Tâche à réaliser: Recopiez intégralement, sans la moindre modification, l'extrait ci-dessous sur les barrières à l'entrée et les monopoles.

La deuxième catégorie de barrières à l’entrée est l’existence d’économies d’échelle dans certains secteurs d’activités à rendements croissants. L’économie d’échelle désigne le fait que le coût de production unitaire d’un produit ou d’un service diminue lorsque la production augmente. Ces économies d’échelle ne permettent pas à des entreprises de petite taille d’être rentable, donc elles les bloquent dans leur entrée sur le marché. C’est par exemple la situation dans laquelle Google est : l’entreprise a investi il y a de nombreuses années dans du matériel et a su se développer et s’imposer permettant à son chiffre d’affaires d’augmenter de façon considérable par rapport aux besoins financier pour générer ces bénéfices. Si une entreprise arrivait sur le marché aujourd’hui, elle devrait faire face à des charges fixes extrêmement importante qui ne lui permettraient pas d’être rentable face à Google.

Une troisième hypothèse concernant les barrières à l’entrée, pouvant provoquer un monopole est l’Etat : on parle de monopole légal. Ce sont des monopoles qui sont autorisés et encadrés par la loi. Ils visent à restreindre la concurrence sur certains marchés pour poursuivre des objectifs stratégiques, d’aménagement du territoire ou pour garantir un service public. Comment un monopole peut-il être compatible avec les exigences concurrentielles imposées par l’Union européenne ? On constate que l’alliance de ces deux exigences dans l’Union Européenne est complexe, depuis l’Acte Unique européen de 1986, la remise en question des monopoles publics apparait dans le droit communautaire. C’est à partir de ce traité que de nombreux secteurs auparavant confiés à des monopoles nationaux ont été ouverts à la concurrence. Par exemple, en Italie, la loi Mammi a été votée en aout 1990 pour abolir le monopole de la RAI (radiotelevisione Italia), permettant d’ouvrir l’accès à la télévision à des groupes privés. Et la fin des monopoles étatiques se sont multipliés dans de nombreux Etats membres de l’Union Européenne avec le rôle majeur qu’elle joue dans notre économie. La Commission européenne ne s’est pas clairement opposée aux monopoles publics mais elle considère que ces services doivent être satisfaits efficacement et à moindre coût. Le risque pour entreprise publique non soumise à la concurrence est qu’elle pratique des prix trop élevés, c’est pourquoi la Commission Européenne considère que toute activité devrait être soumise à la libre concurrence sauf si elle est incompatible avec celle-ci.

Contenu des données:
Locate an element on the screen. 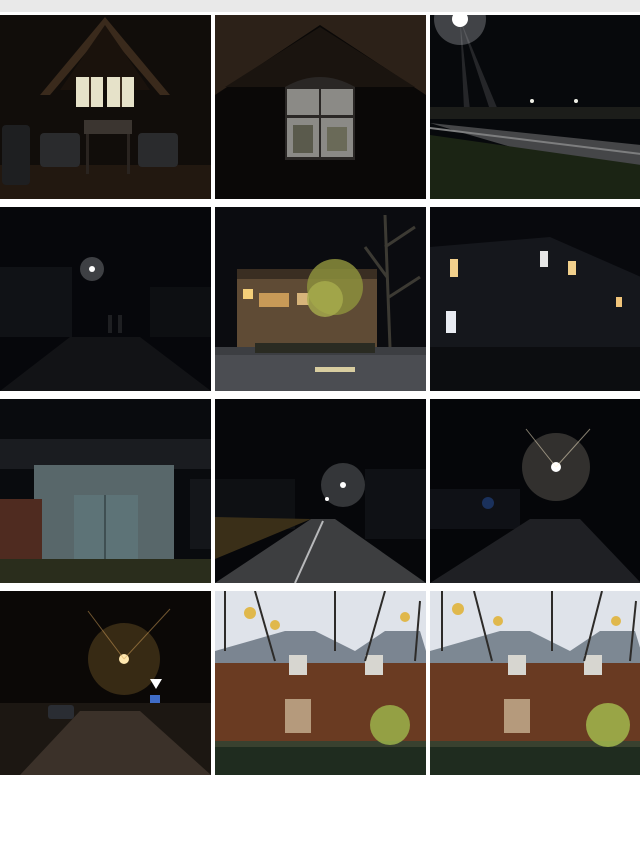 This screenshot has height=843, width=640. photo-tile-orange-street-car is located at coordinates (106, 683).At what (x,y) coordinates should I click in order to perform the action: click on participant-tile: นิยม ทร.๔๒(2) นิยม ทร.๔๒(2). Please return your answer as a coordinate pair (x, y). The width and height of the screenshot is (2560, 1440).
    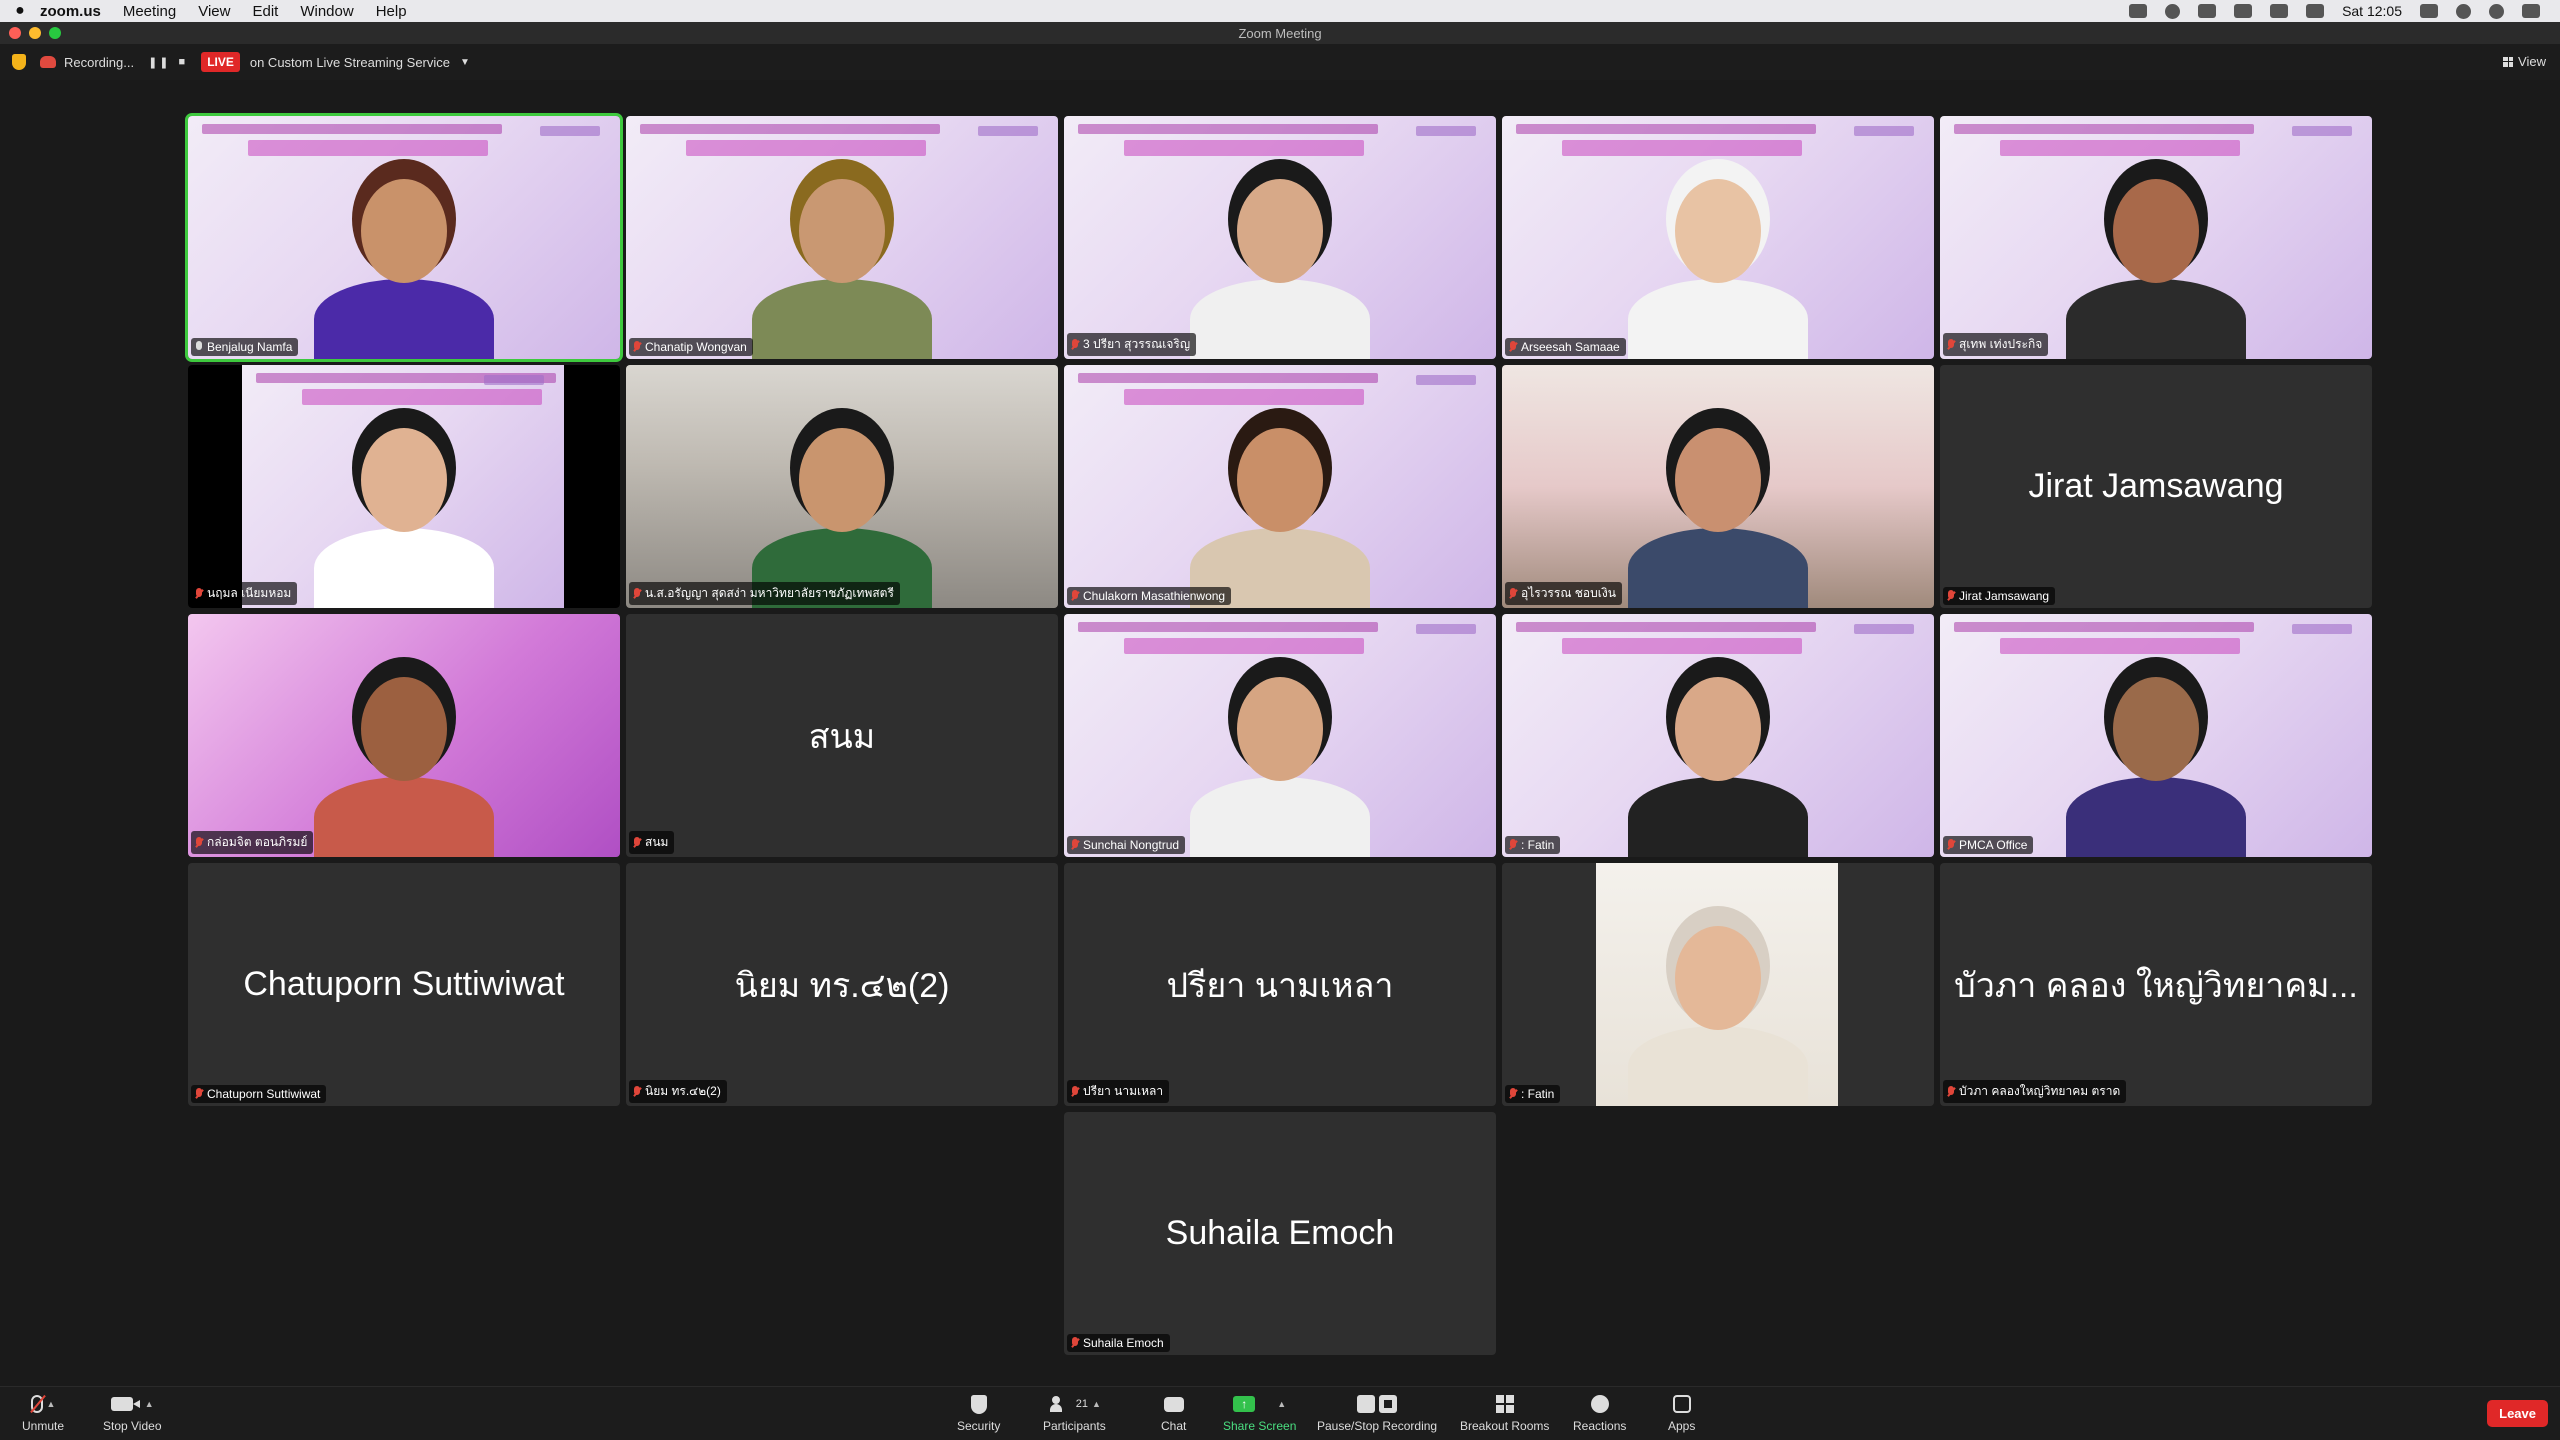
    Looking at the image, I should click on (842, 984).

Section réponse:
La deuxième catégorie de barrières à l’entrée est l’existence d’économies d’échelle dans certains secteurs d’activités à rendements croissants. L’économie d’échelle désigne le fait que le coût de production unitaire d’un produit ou d’un service diminue lorsque la production augmente. Ces économies d’échelle ne permettent pas à des entreprises de petite taille d’être rentable, donc elles les bloquent dans leur entrée sur le marché. C’est par exemple la situation dans laquelle Google est : l’entreprise a investi il y a de nombreuses années dans du matériel et a su se développer et s’imposer permettant à son chiffre d’affaires d’augmenter de façon considérable par rapport aux besoins financier pour générer ces bénéfices. Si une entreprise arrivait sur le marché aujourd’hui, elle devrait faire face à des charges fixes extrêmement importante qui ne lui permettraient pas d’être rentable face à Google.

Une troisième hypothèse concernant les barrières à l’entrée, pouvant provoquer un monopole est l’Etat : on parle de monopole légal. Ce sont des monopoles qui sont autorisés et encadrés par la loi. Ils visent à restreindre la concurrence sur certains marchés pour poursuivre des objectifs stratégiques, d’aménagement du territoire ou pour garantir un service public. Comment un monopole peut-il être compatible avec les exigences concurrentielles imposées par l’Union européenne ? On constate que l’alliance de ces deux exigences dans l’Union Européenne est complexe, depuis l’Acte Unique européen de 1986, la remise en question des monopoles publics apparait dans le droit communautaire. C’est à partir de ce traité que de nombreux secteurs auparavant confiés à des monopoles nationaux ont été ouverts à la concurrence. Par exemple, en Italie, la loi Mammi a été votée en aout 1990 pour abolir le monopole de la RAI (radiotelevisione Italia), permettant d’ouvrir l’accès à la télévision à des groupes privés. Et la fin des monopoles étatiques se sont multipliés dans de nombreux Etats membres de l’Union Européenne avec le rôle majeur qu’elle joue dans notre économie. La Commission européenne ne s’est pas clairement opposée aux monopoles publics mais elle considère que ces services doivent être satisfaits efficacement et à moindre coût. Le risque pour entreprise publique non soumise à la concurrence est qu’elle pratique des prix trop élevés, c’est pourquoi la Commission Européenne considère que toute activité devrait être soumise à la libre concurrence sauf si elle est incompatible avec celle-ci.